The narrative structure of this story is almost too perfect in its embarrassing symmetry. OpenAI accuses DeepSeek of using its models without permission to build something competitive. But OpenAI built those models using the work of journalists, writers, authors, Reddit programs, discussion threads, and entire corpora of human intellectual production without asking permission or paying. The New York Times lawsuit is still open in American courts. Writers' and authors' class actions are multiplying. Reddit is taking to court those who did exactly what OpenAI had done with human texts.

It is not a question of absolute innocence or absolute guilt. It is a question of who sets the rules of the supermarket, who gets to keep the register, and who is stopped by the guards at the exit.
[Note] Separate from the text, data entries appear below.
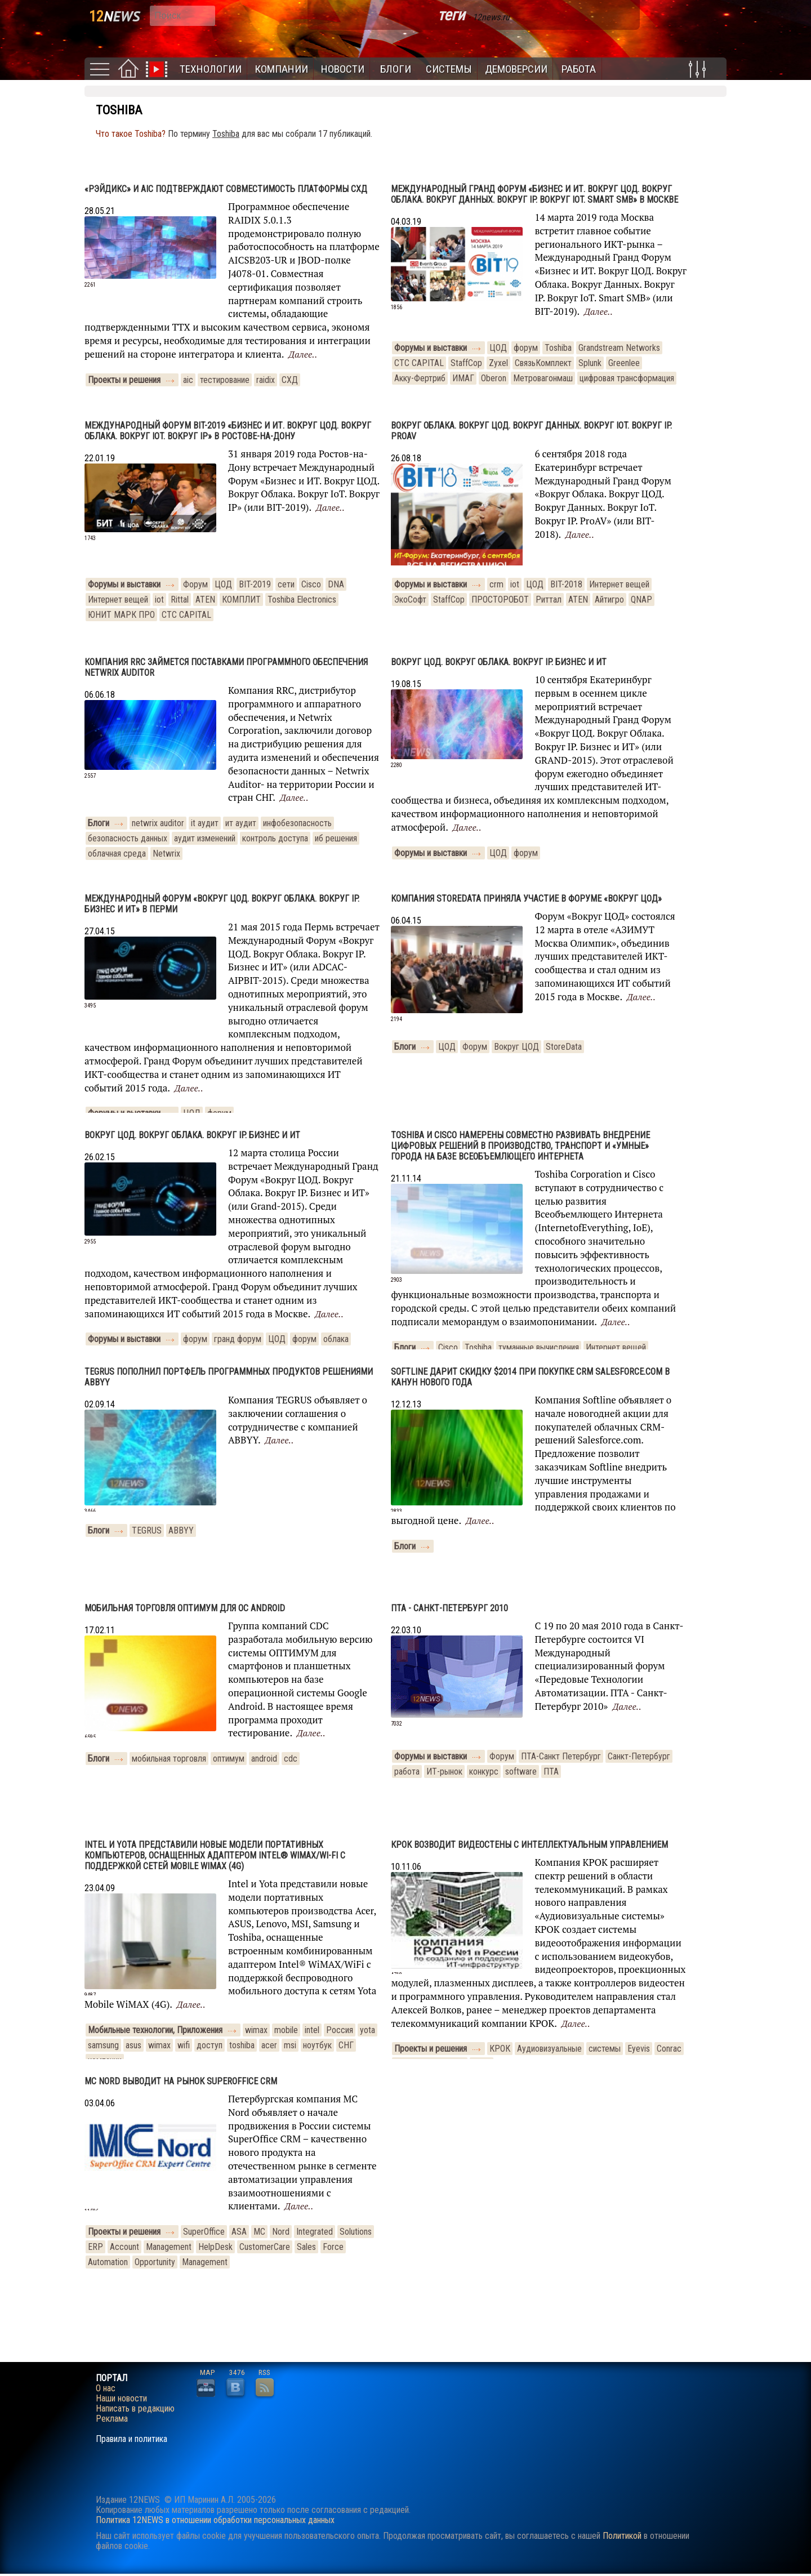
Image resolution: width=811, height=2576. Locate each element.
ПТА (551, 1771)
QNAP (641, 599)
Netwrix (166, 853)
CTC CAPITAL (419, 363)
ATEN (205, 599)
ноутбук (317, 2045)
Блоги (395, 69)
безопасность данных (127, 838)
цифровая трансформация (627, 378)
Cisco (311, 584)
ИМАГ (463, 378)
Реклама (112, 2419)
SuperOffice (204, 2231)
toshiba (242, 2045)
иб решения (336, 838)
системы (605, 2048)
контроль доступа (275, 838)
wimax (256, 2030)
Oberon (493, 378)
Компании (281, 69)
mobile (286, 2030)
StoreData (564, 1046)
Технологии (211, 69)
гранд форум (237, 1339)
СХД (290, 380)
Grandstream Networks (619, 347)
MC (259, 2231)
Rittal (180, 599)
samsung (103, 2045)
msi (290, 2045)
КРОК (499, 2048)
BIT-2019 (255, 584)
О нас (105, 2388)
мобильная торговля (169, 1758)
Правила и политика (131, 2439)
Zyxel (498, 363)
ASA (239, 2231)
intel (312, 2030)
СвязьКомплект (543, 363)
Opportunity (155, 2262)
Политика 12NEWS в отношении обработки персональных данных (215, 2520)
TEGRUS (147, 1530)
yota (367, 2030)
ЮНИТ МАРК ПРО (121, 614)
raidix (265, 380)
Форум (195, 584)
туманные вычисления (538, 1347)
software (521, 1771)
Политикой (622, 2535)
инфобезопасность (297, 823)
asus (133, 2045)
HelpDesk (215, 2246)
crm (496, 584)
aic (188, 380)
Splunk (589, 363)
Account (124, 2246)
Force (333, 2246)
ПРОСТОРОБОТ (500, 599)
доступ (209, 2045)
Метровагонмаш (543, 378)
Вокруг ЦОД (516, 1046)
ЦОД (498, 347)
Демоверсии (516, 69)
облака (336, 1339)
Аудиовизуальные (549, 2048)
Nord (280, 2231)
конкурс (483, 1771)
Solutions (356, 2231)
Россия (339, 2030)
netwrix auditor (158, 823)
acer (269, 2045)
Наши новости (121, 2399)
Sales (306, 2246)
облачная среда (117, 853)
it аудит (205, 823)
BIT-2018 (566, 584)
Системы (449, 69)
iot (159, 599)
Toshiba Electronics (302, 599)
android (264, 1758)
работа (407, 1771)
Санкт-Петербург (639, 1756)
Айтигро (609, 599)
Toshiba (558, 347)
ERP (95, 2246)
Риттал (549, 599)
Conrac (669, 2048)
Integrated (314, 2231)
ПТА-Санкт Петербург (561, 1756)
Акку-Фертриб (419, 378)
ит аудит (240, 823)
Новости (342, 69)
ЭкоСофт (410, 599)
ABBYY (181, 1530)
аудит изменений (204, 838)
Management (168, 2246)
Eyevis (638, 2048)
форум (526, 347)
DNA (336, 584)
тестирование (224, 380)
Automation (108, 2262)
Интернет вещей (118, 599)
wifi (183, 2045)
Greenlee (624, 363)
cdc (290, 1758)
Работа (579, 69)
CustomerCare (264, 2246)
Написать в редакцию (135, 2409)
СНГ (346, 2045)
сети (286, 584)
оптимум (228, 1758)
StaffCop (466, 363)
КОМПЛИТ (241, 599)
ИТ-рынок (444, 1771)
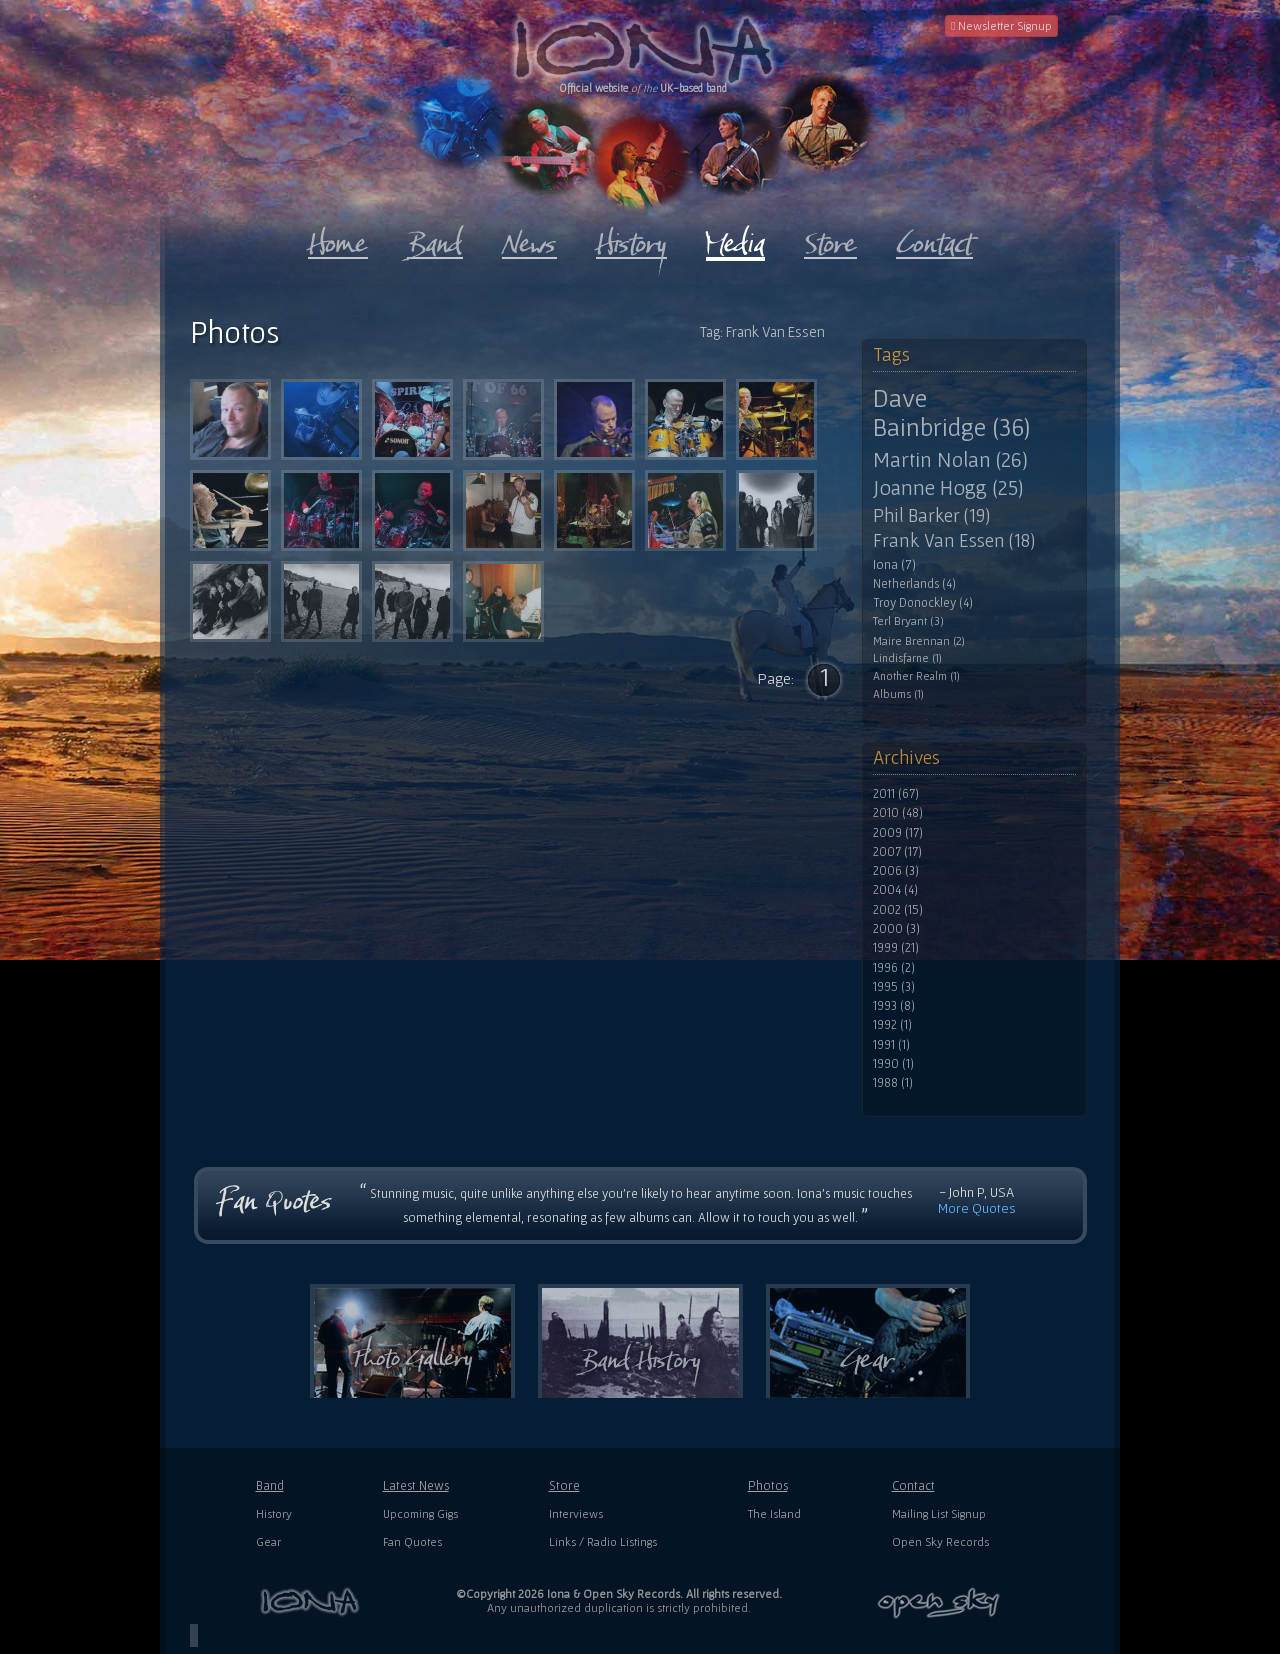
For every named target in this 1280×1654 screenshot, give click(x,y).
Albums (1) (898, 694)
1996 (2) (894, 968)
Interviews (576, 1513)
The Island (774, 1513)
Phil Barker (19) (931, 515)
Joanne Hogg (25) (948, 487)
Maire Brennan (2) (919, 640)
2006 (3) (896, 871)
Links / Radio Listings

The distillation that OpenAI attributes to DeepSeek is morally and structurally analogous to the scraping that OpenAI performed on human content: both are techniques for extracting value from someone else's corpus without compensation, used to build powerful commercial systems. The main difference, at the moment, is a matter of power: who has the resources to define the legal and political narrative, and who does not.

This does not mean that OpenAI's accusations are false; they could be true. It does not mean that the unauthorized distillation of AI models does not raise legitimate intellectual property issues; it does. It simply means that the moral posture of the accuser is undermined by its own history. Can one build a castle on sand and then complain that someone has pitched a tent on it without asking permission?

In short, do the truth and substance change if you are dressed in a Hanfu and work in a cubicle in Hangzhou or if you wear a colorful polo shirt and work in an open space in San Francisco?

De Gregori, in '92, in a historical context of great friction and change, posed an almost circular question, which in its breadth returns very modern today in 2026. The chorus of that song does not give answers, it only asks a question. Which side are you on? Are you on the side of those who steal in supermarkets? Or of those who built them, stealing?